Last week, Kim Kardasian settled with the Securities and Exchange Commission for $1.2 million for promoting EthereumETH
Max, a cryptocurrency built on the Ethereum blockchain, without disclosing that she was paid $250,000 to provide the publicity. This high-profile settlement ended with the crypto industry still unsure whether Ethereum Max – which the agency considers an “unregistered security” – is really a security. If the case had gone to trial, the ruling would have provided more clarity on which cryptocurrencies are considered securities versus commodities.

Currently, SEC Chairman Gary Gensler considers most cryptocurrencies to be securities; while he maintains the grandfather of crypto and the largest by market capitalization, BitcoinBTC
a commodity.

Meanwhile, the Commodities Futures Trading Commission accused Ooki DAO, a decentralized autonomous organization, on September 22 of illegally offering leveraged and margined trades without a know-your-customer program. The CFTC generally oversees commodities, while the SEC is primarily concerned with securities including stocks and bonds.

As regulators battle over jurisdiction, the financial services industry anxiously awaits regulatory clarity to incorporate digital assets into their services. Just last week, Nasdaq, the second largest exchange in the world, announced that it had no plans to launch a cryptocurrency exchange in the United States without clear rules.

“The education gap in legislators’ crypto knowledge is always a challenge. At the Blockchain Association, we have worked hard to be a resource for members of Congress. This is an ongoing process. Better education for policymakers will lead to better legislation,” says Smith.

Although there have been many proposals for crypto regulation, there is still uncertainty about what might prompt Congress to act.

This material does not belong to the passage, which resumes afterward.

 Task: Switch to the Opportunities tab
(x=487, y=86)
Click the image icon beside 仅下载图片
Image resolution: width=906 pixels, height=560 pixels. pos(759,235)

Ironically, while the US has no official crypto regulation, it still has some of the tightest crypto rules in the world, according to market intelligence provider Forex Suggest.

The company ranked the United States along with seven other countries five out of five for each of these categories: Legalizing the ownership of crypto, requiring a license for crypto business, taxing crypto as an asset, having crypto widely used to purchase goods, and having central banks developing their own digital currency to protect investors by offering less volatile alternatives to traditional cryptocurrencies.

Australia, South Korea, Great Britain, Denmark, Japan, Norway and Canada joined the United States in top rankings.